• _Task statement_:
Update the data from the line containing "Given: Click the Configure breadcrumb entry" through the line containing "[1696, 1168]", replacing "Image resolution" with "Screen size" and keeping everything else unchanged. Omit the pictures from your answer.
====
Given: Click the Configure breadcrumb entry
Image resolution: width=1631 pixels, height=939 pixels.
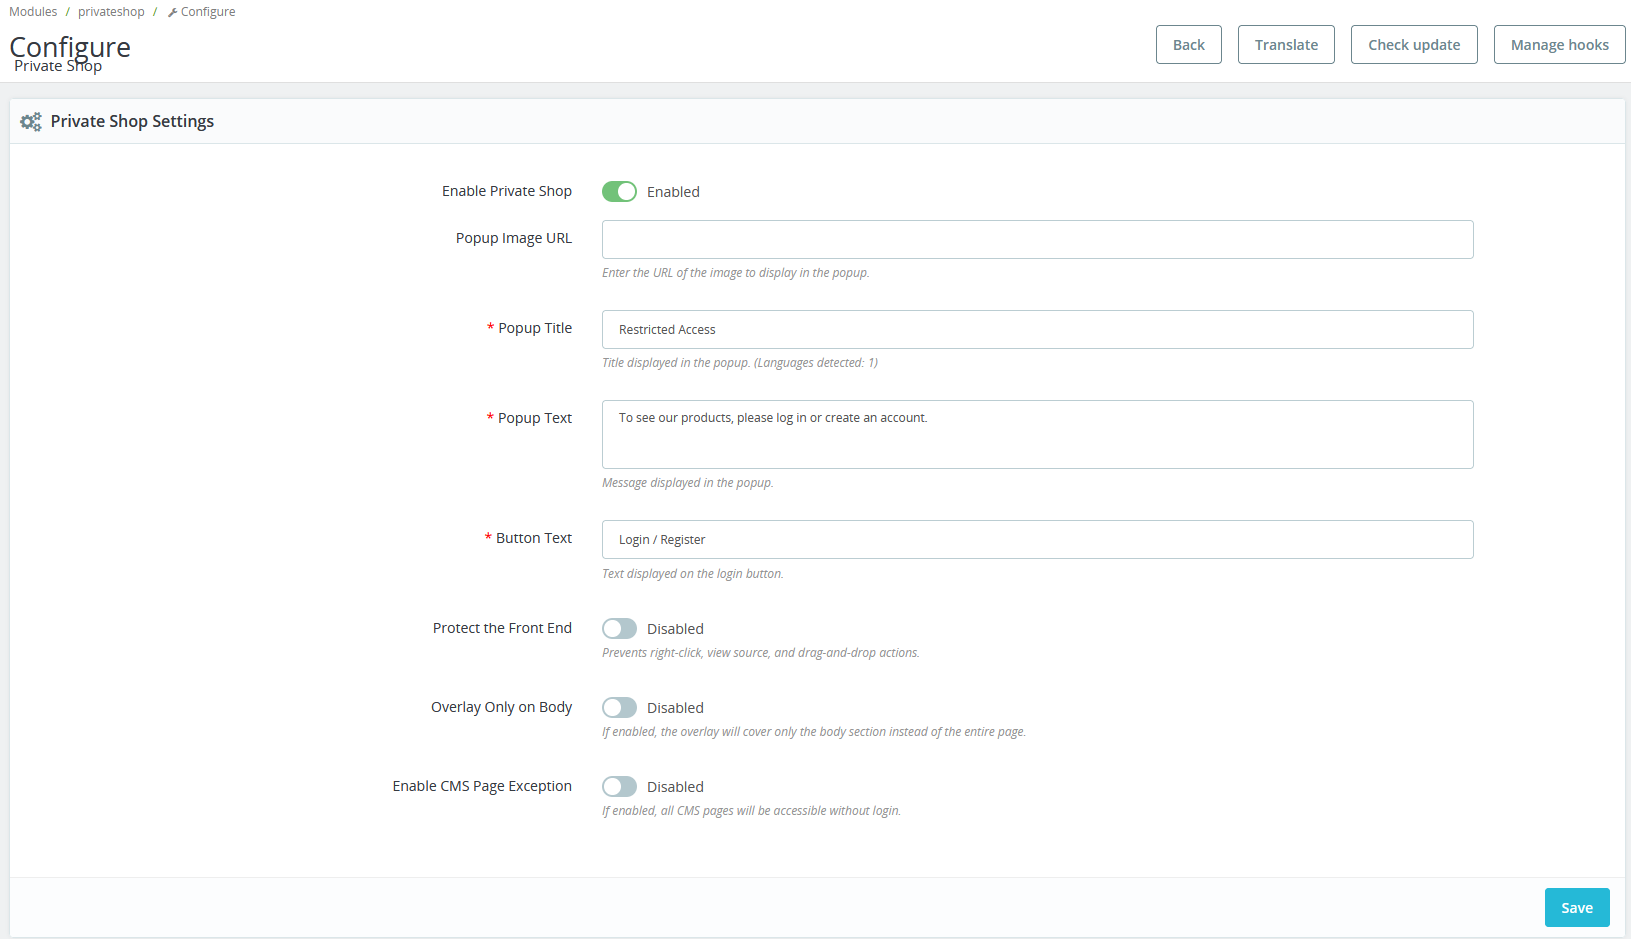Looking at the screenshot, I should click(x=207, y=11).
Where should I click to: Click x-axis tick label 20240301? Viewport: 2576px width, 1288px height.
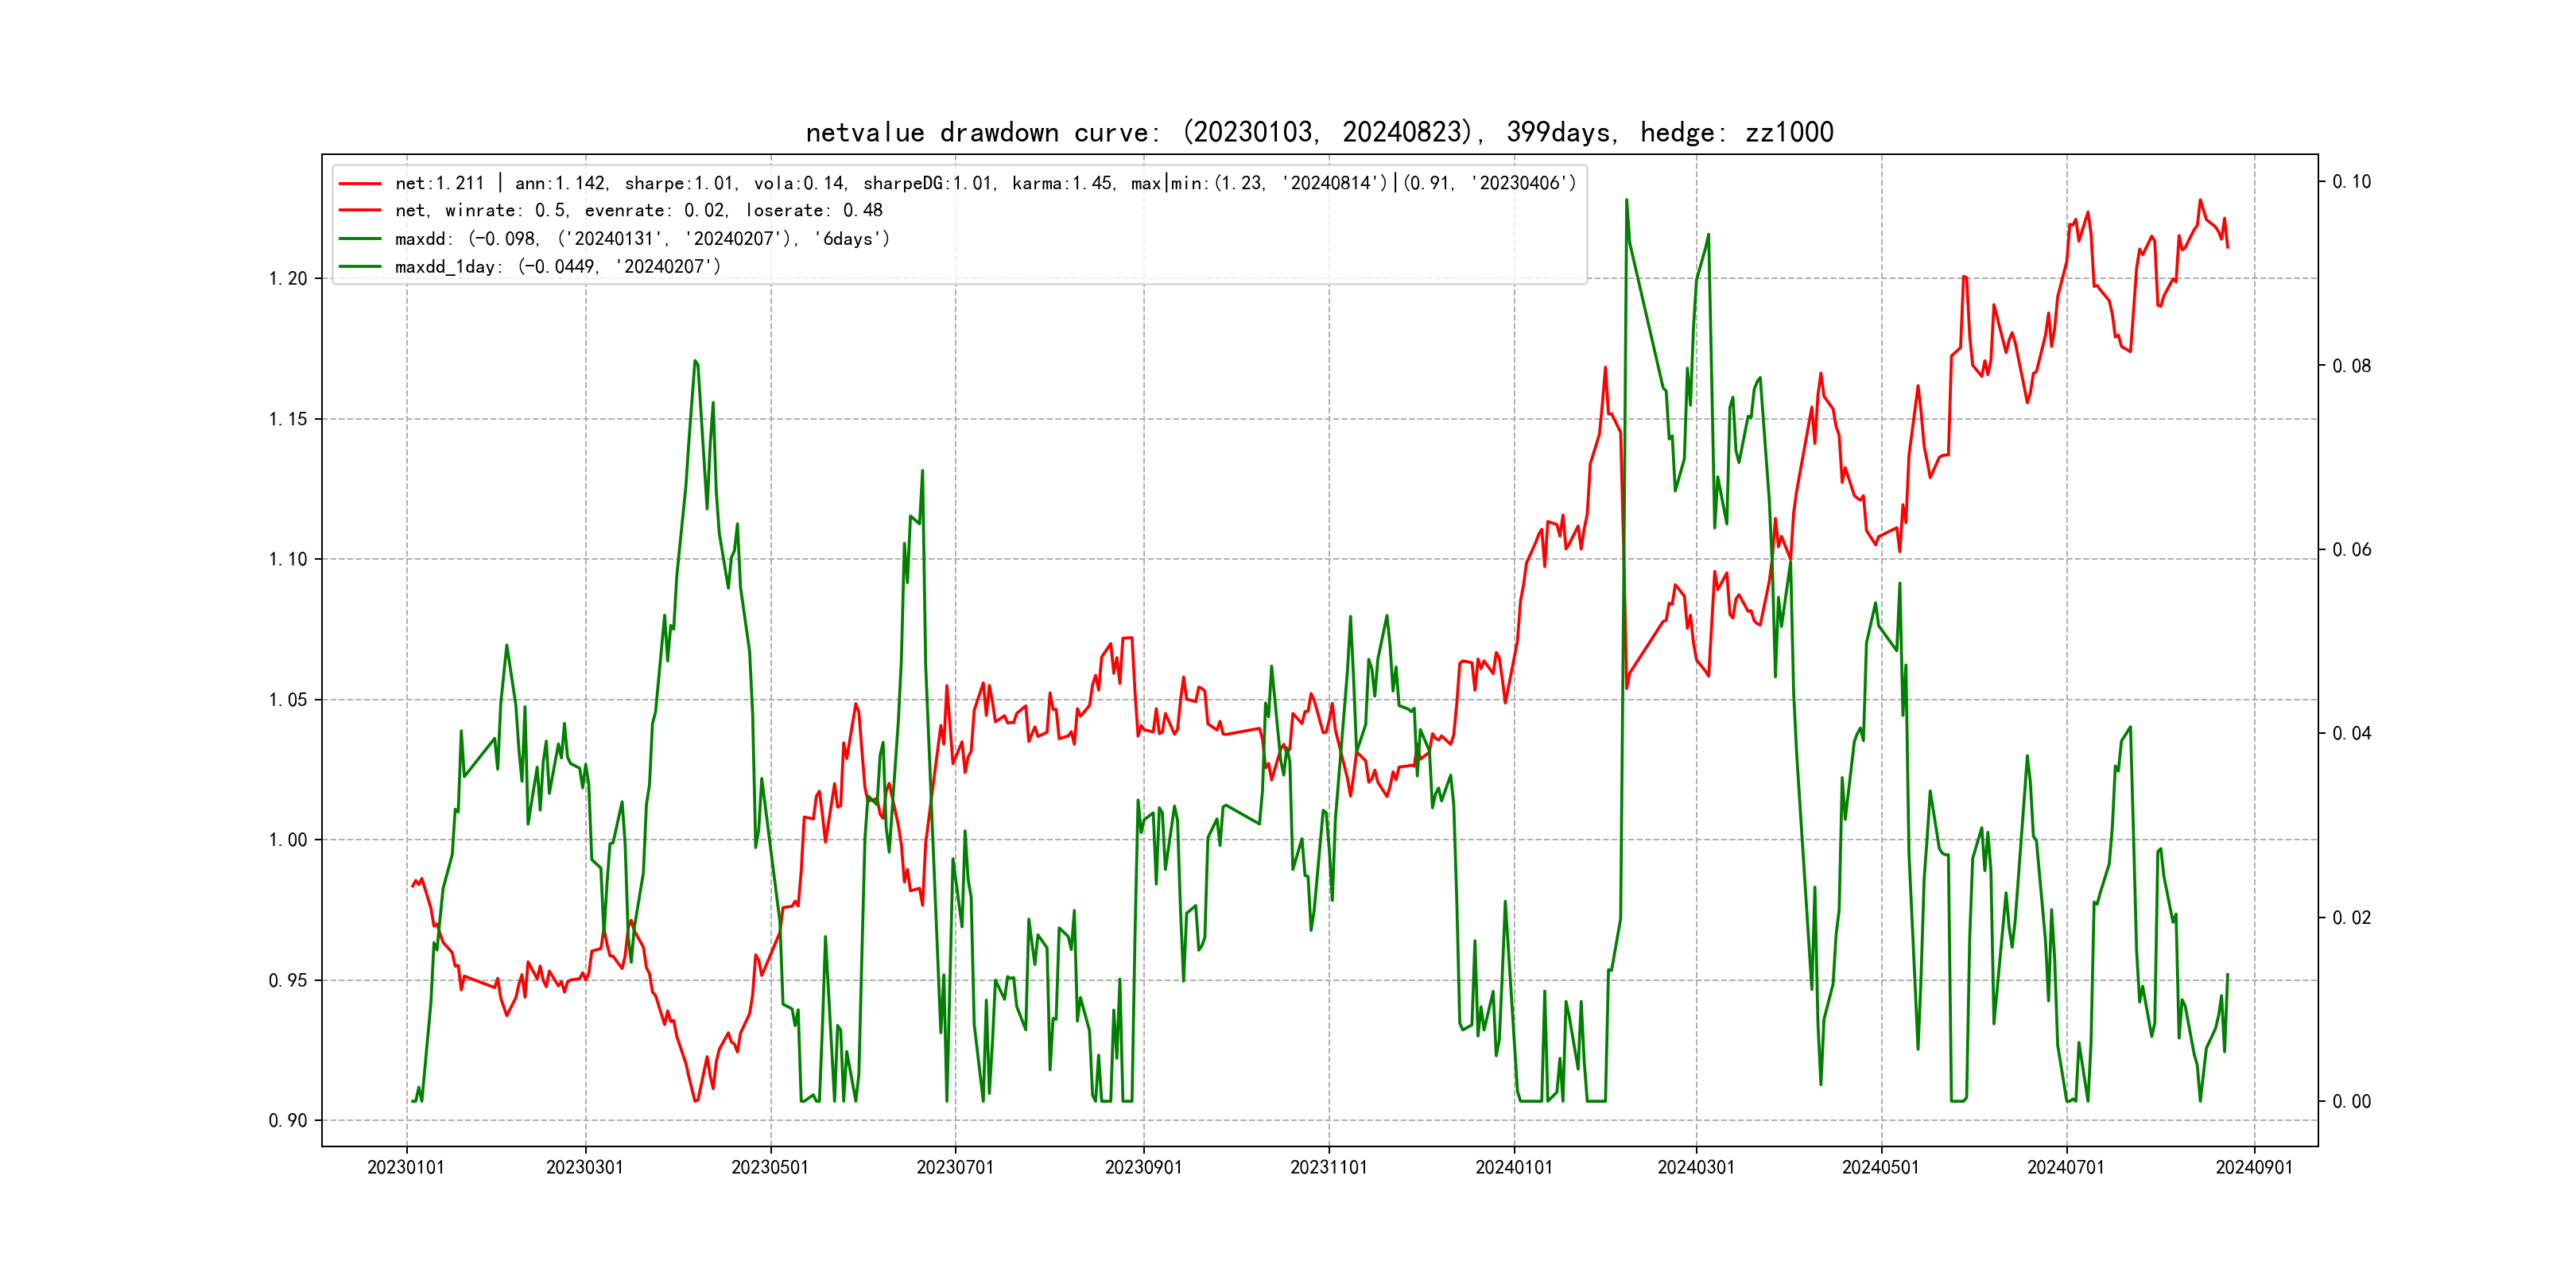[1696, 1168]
====
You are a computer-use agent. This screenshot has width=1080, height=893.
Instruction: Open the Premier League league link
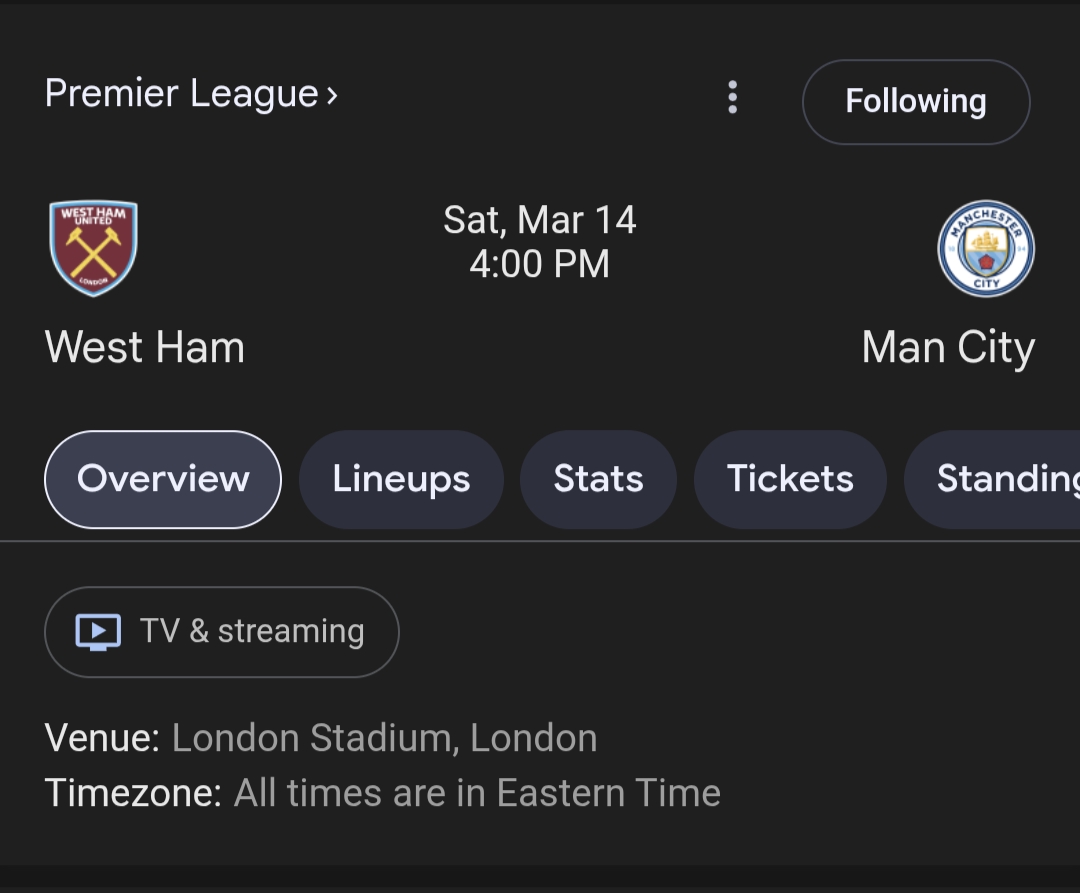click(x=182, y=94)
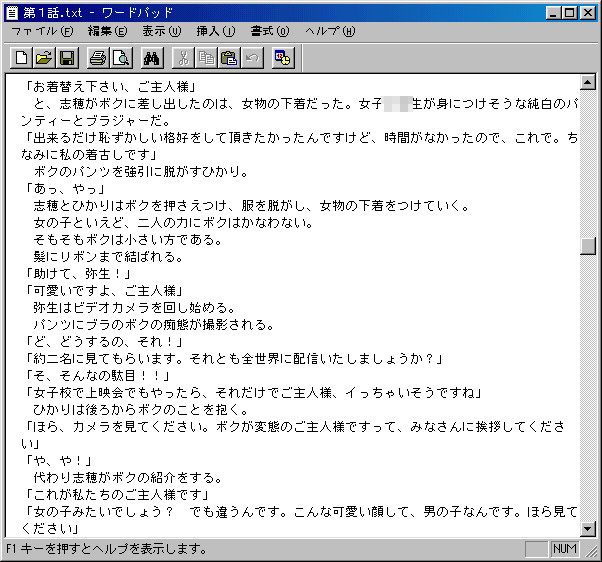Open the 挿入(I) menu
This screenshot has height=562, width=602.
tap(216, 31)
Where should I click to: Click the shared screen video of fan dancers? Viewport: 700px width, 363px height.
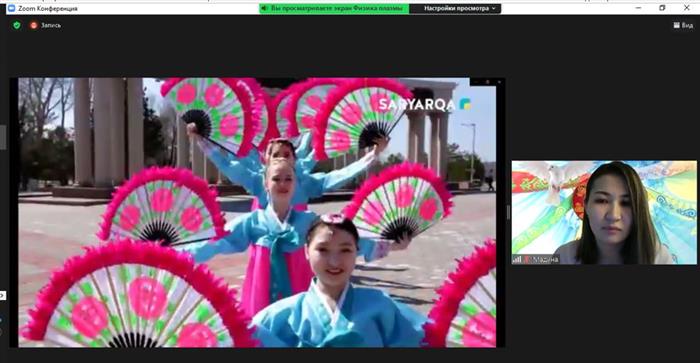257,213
====
• _Full answer_:
Given: Click the Configure breadcrumb entry
Screen size: width=1631 pixels, height=939 pixels.
Looking at the screenshot, I should click(x=207, y=11).
Where should I click to: Click x-axis tick label 20240301? Viewport: 2576px width, 1288px height.
[1696, 1168]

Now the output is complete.